• Instructions to follow
Could you copy exactly the lines below from the one with "Click ヘルプを表示 link" to the one with "You are a computer-use", inclusive, leaving out any pictures?

━━━━━━━━━━━━━━━━━━━━━━━━━━━━━━

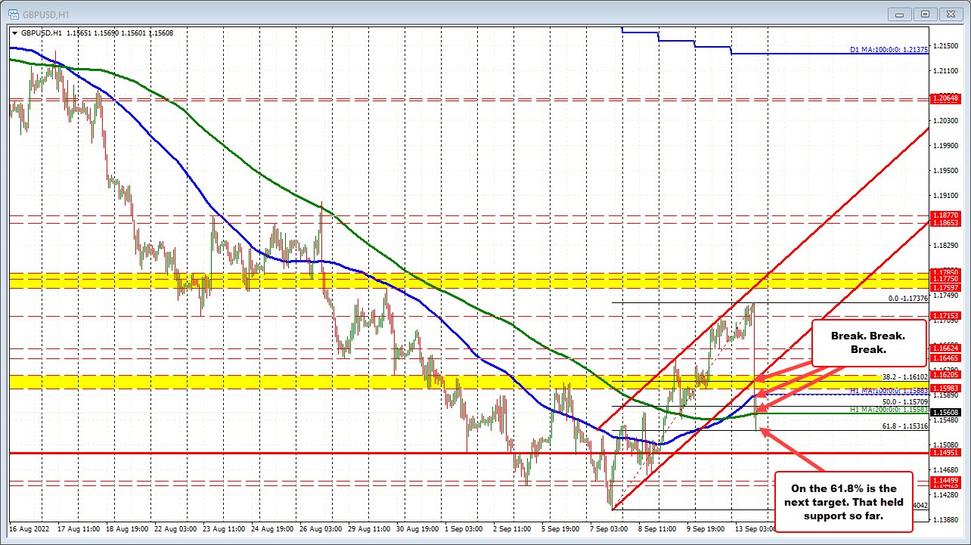Screen dimensions: 971x545
Task: Expand the chart properties via the downward triangle
Action: point(14,33)
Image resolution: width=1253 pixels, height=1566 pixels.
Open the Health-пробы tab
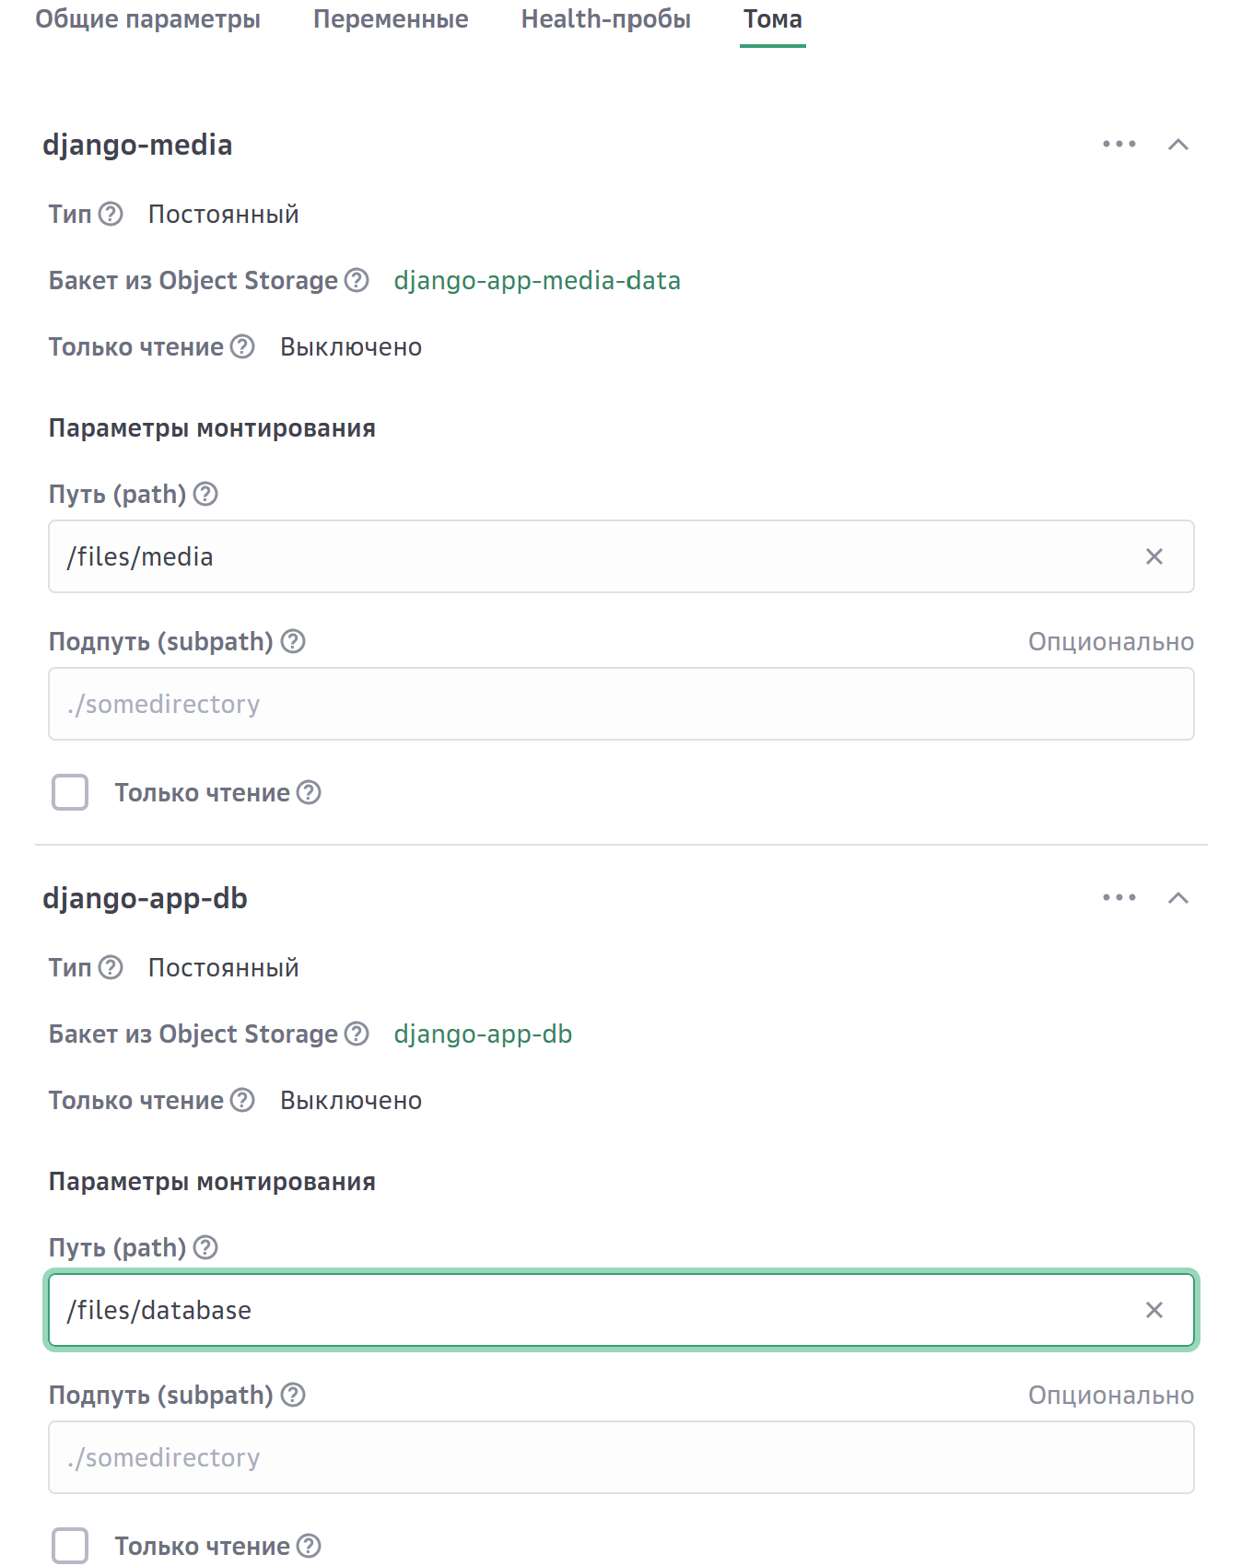(x=605, y=19)
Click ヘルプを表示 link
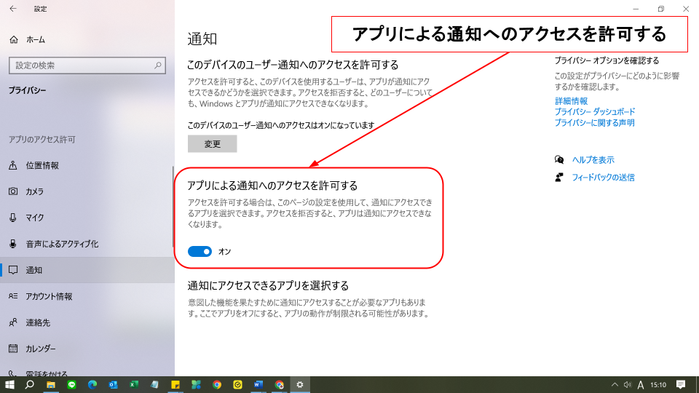The height and width of the screenshot is (393, 699). [593, 160]
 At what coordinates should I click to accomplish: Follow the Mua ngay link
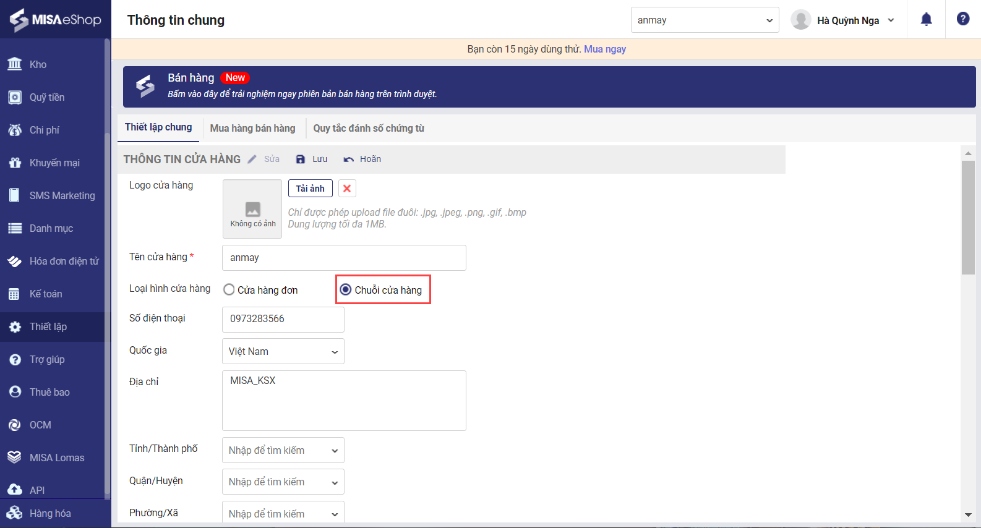[605, 49]
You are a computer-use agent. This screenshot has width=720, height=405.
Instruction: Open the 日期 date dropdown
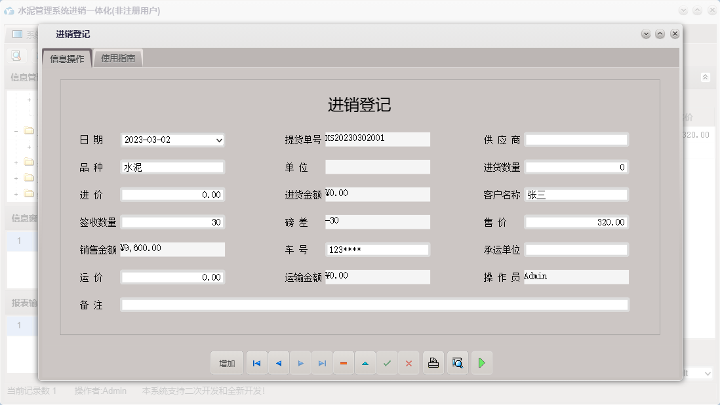click(218, 140)
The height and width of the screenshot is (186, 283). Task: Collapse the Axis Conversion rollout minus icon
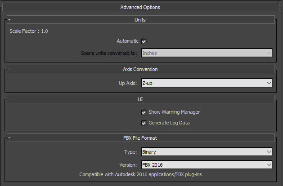click(x=9, y=69)
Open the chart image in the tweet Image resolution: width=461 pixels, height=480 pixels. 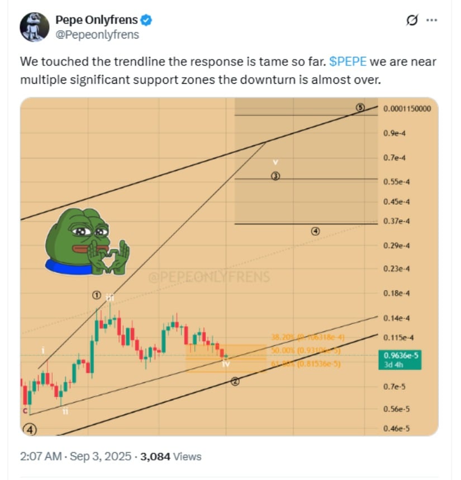(x=229, y=267)
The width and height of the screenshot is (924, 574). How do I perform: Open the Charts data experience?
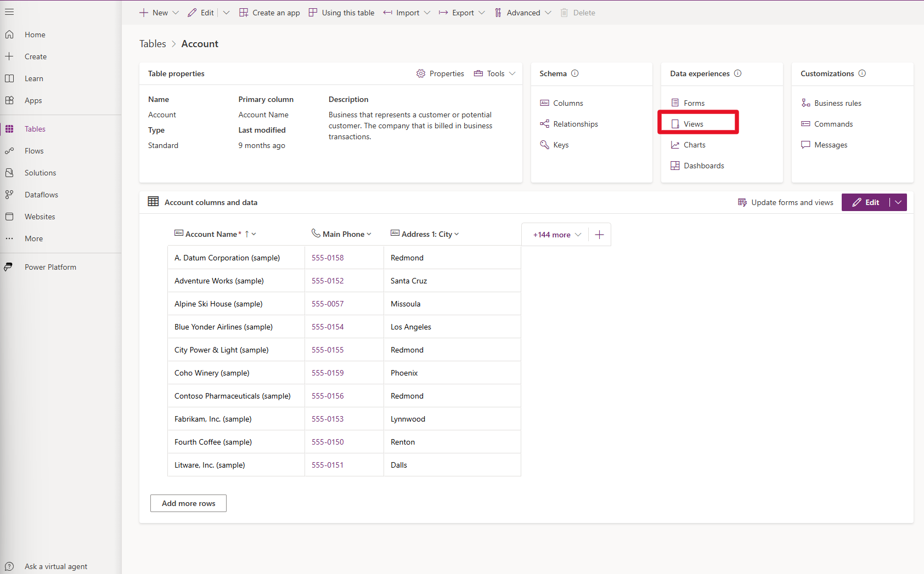(694, 145)
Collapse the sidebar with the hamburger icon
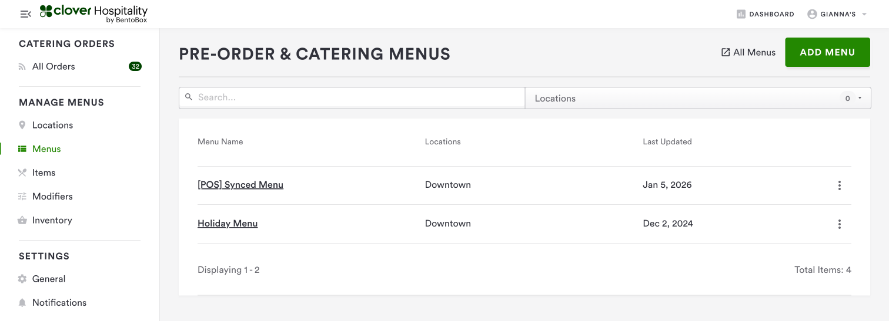 point(25,14)
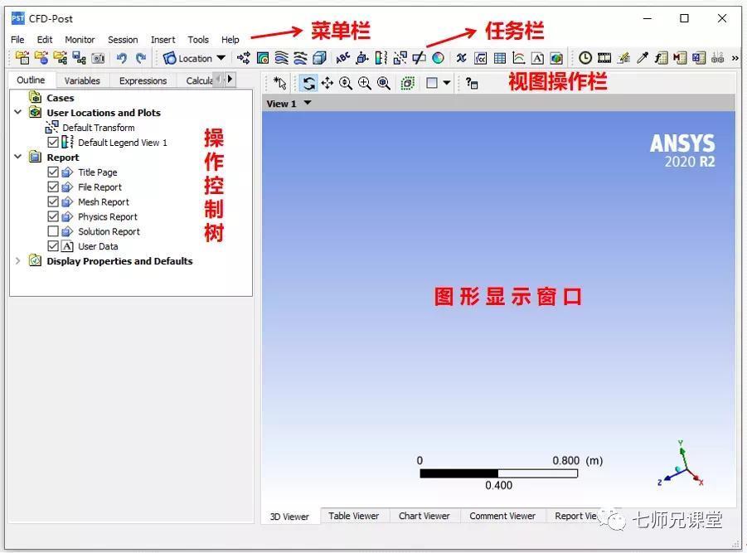Expand Display Properties and Defaults
Screen dimensions: 747x553
pyautogui.click(x=17, y=260)
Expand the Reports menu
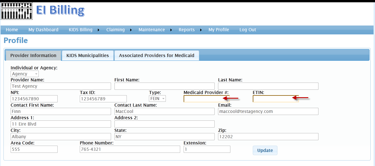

━━━━━━━━━━━━━━━━━━━━━━━━━━━━━━

• Exercise solution
Click ヘルプを表示 link
The height and width of the screenshot is (393, 699). [593, 160]
 At what coordinates should I click to accomplish: Follow the Mua ngay link
[605, 49]
You are a computer-use agent. This screenshot has width=720, height=405.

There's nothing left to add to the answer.